→ Document segment:
━━━━━━━━

Well, you could add a requirement not to switch away from a distributed
VCS or to switch to a different VCS without converting history. And
indeed one to have the repository present or mirrored on GNU servers, if
desired (or to have release tarball versions that include the VCS history,
etc.).
> Keep a change log to describe all the changes made to program
> source files. The purpose of this is so that people
> investigating bugs in the future will know about the changes that
> might have introduced the bug. Often a new bug can be found by
> looking at what was recently changed. More importantly, change
> logs can help you eliminate conceptual inconsistencies between
> different parts of a program, by giving you a history of how the
> conflicting concepts arose and who they came from.
>
> All this information is available in version control.
>
> If you put ChangeLog entries in the commit message, then yes this
> information will be available. But if you discard ChangeLog entries
> completley, I do not see how it can be available. "annotate", "diff"
> don't provide a human readable and searchable means to go through
> history. The information also becomes totally lost as soon as you
> discard the VCS (i.e. when doing releases).
You know about the changes much more reliably from the VCS than from
ChangeLog entries, given that people may forget to write the ChangeLog
entry, or may miss out a file or function's changes from it, or may commit
with a ChangeLog from a previous version of the patch that doesn't
correspond accurately to the committed patch version (given the make-work
nature of writing most ChangeLog entries, and given they are something not
generally used outside the GNU project, updating them is often something
people don't think of doing - again, watching for badly updated ChangeLog
entries in patch review is both necessary at present, and essentially a
waste of time). You can use e.g. "git log -p --stat" and search for file
or function names (function names mentioned automatically on the @@ line
of diff context are going to be at least as accurate as those in ChangeLog
entries, given they are probably what people use when writing their
ChangeLog entries to identify the functions changed). The precise details
may differ, but you have much more flexibility when looking at the actual
history than something written at a very specific level (too high to
actually undo the changes, too low to readily get an overall understanding
of a complicated change) for ChangeLogs.

━━━━━━━━

→ Data:
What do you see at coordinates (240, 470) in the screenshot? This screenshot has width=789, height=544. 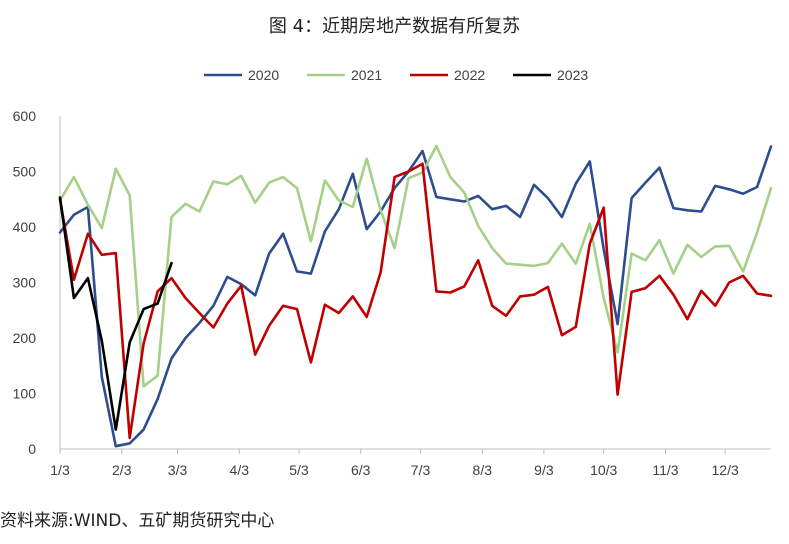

━━━━━━━━

→ Task brief: Pick up the text about ChangeLog entries and version control after its last sentence and keep writing it. The data play no part in this.

→ Answer to the exercise:
> Because the problem with ChangeLogs, as seen in glibc and
> elsewhere, is with needing to write descriptions in a particular
> format, at a level that is not useful for human understanding of
> the changes while not being as detailed as the exact changes
> themselves in version control, being able to generate ChangeLogs
> from version control using suitably-formatted log messages does not
> address the issue.
>
> Are we talking about the entries, or the actual ChangeLog file? Many
> projects have abandoned keeping actual ChangeLog files, and extracting
> this information when making a tarball release since they cause the
> typical merge conflics and what nots. If you are refering to the
> ChangeLog entries, I am not sure what problems you are refering to.
The problem that enumerating individual named entities changed consumes
the time of contributors, confuses and puts off people used to non-GNU
free software which invariably does not use this particular pre-VCS form
of describing changes, and results in long unhelpful descriptions which
don't allow you to see the wood for the trees because of the focus on a
particular low-level repetition of what the change itself is for each
individual entity, as can be seen in the VCS, rather than what the change
is as a logical whole.
> This form of description is exactly what's the problem. In the
> presence of ubiquitous distributed version control, writing this
> style of description is the equivalent of:
>
> /* Add 1 to i. */
> i++;
>
> (that is, just repeating the immediately obvious meaning of the
> history that everyone can see, and so effectively serving to hide
> what's actually interesting about the history at a human level and
> *should* be described).
>
> I don't think the comparison is fair, the point of the ChangeLog files
> is to be able to undo changes. The comment above doesn't actually
The point of the VCS is to be able to undo changes. ChangeLog files, and
the form of change description therein, are in no way a substitute for the
VCS, and are essentially obsoleted by it.
> provide anything, a more apt comparison would have been:
>
> /* Change #1 was: Add pi to i. */
> /* Change #2 was: Add 1 to i. */
> i += 2;
No, my assertion is that "Add 1 to i." is to "i++;" as the above long
ChangeLog entry is to the actual commit involved - a repetition of what
everyone can plainly see from looking at the thing described (a C
statement in the first case, a commit in the git history of glibc in the
second case), and so completely useless.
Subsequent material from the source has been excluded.